Identification of Selective Inhibitors of LdDHFR Enzyme Using Pharmacoinformatic Methods

Abstract

Dihydrofolate reductase (DHFR) is a well-known enzyme of the folate metabolic pathway and it is a validated drug target for leishmaniasis. However, only a few leads are reported against Leishmania donovani DHFR (LdDHFR), and thus, there is a need to identify new inhibitors. In this article, pharmacoinformatic tools such as molecular docking, virtual screening, absorption, distribution, metabolism, excretion, and toxicity (ADMET) profiling, and molecular dynamics (MD) simulations were utilized to identify potential LdDHFR inhibitors. Initially, a natural DHFR substrate (dihydrofolate), a classical DHFR inhibitor (methotrexate), and a potent LdDHFR inhibitor, that is, "5-(3-(octyloxy)benzyl)pyrimidine-2,4-diamine" (LEAD) were docked in the active site of the LdDHFR and MD simulated to understand the binding mode characteristics of the substrates/inhibitors in the LdDHFR. The shape of the LEAD molecule was used as a query for shape-based virtual screening, while the three-dimensional structure of LdDHFR was utilized for docking-based virtual screening. In silico ADMET factors were also considered during virtual screening. These two screening processes yielded 25 suitable hits, which were further validated for their selectivity toward LdDHFR using molecular docking and prime molecular mechanics/generalized born surface area analysis in the human DHFR (HsDHFR).

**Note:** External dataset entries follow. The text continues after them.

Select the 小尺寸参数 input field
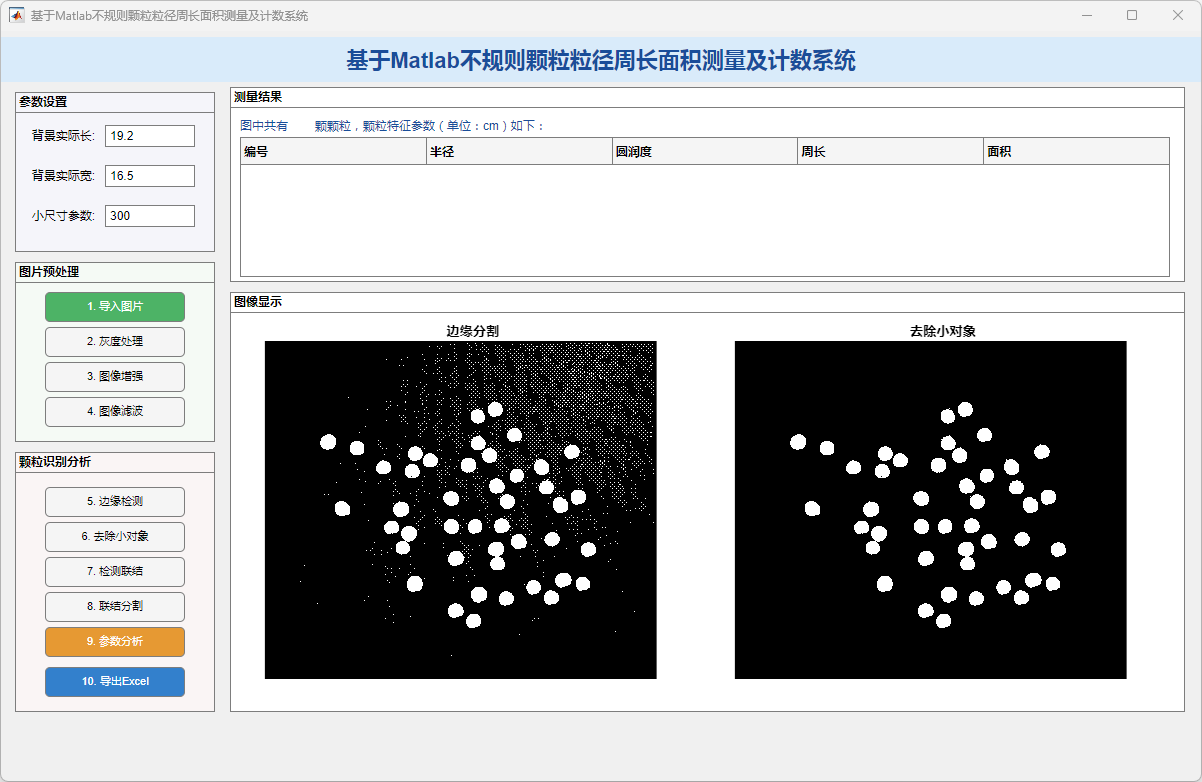The width and height of the screenshot is (1202, 782). click(x=149, y=216)
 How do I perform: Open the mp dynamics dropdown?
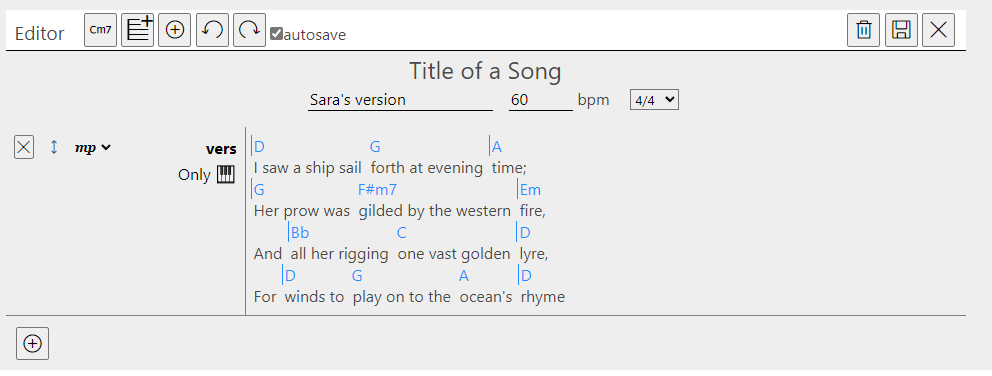point(93,147)

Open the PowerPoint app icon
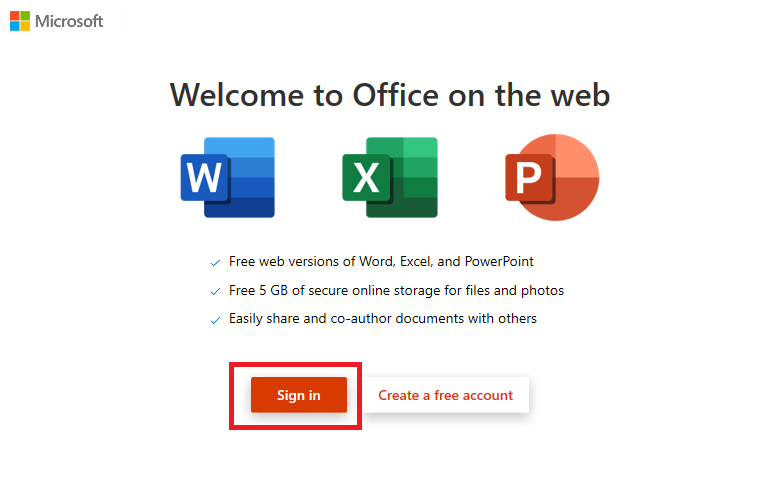click(552, 177)
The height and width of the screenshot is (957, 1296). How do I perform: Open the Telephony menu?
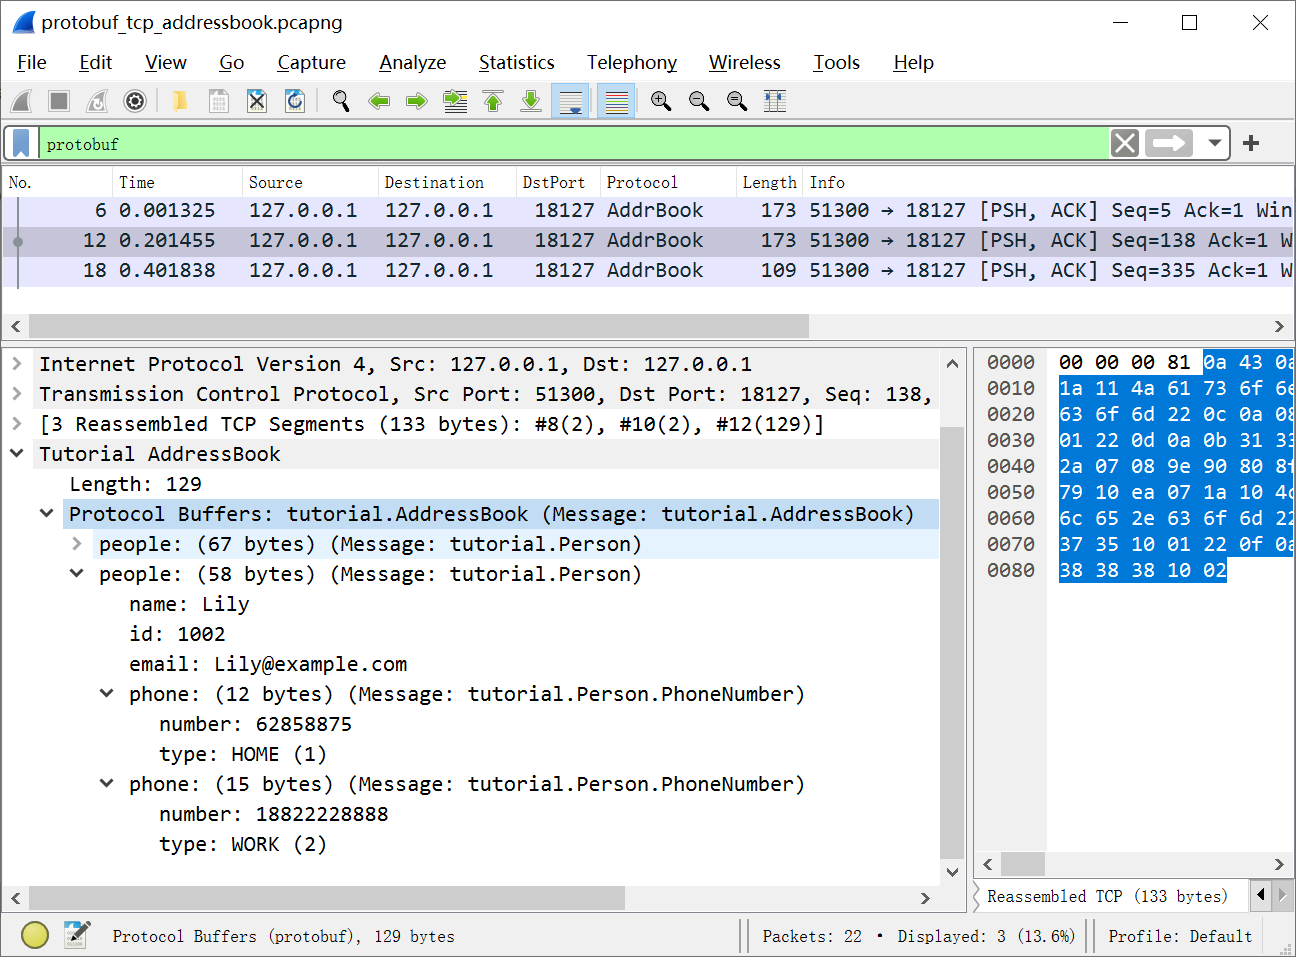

Best six hits, which were selective and energetically favorable for the LdDHFR, were chosen for MD simulations. The MD analysis showed that four of the hits exhibited very good binding affinity for LdDHFR with respect to HsDHFR, and two hits were found to be more selective than the reported potent LdDHFR inhibitor. The present study thus identifies hits that can be further designed and modified as potent LdDHFR inhibitors.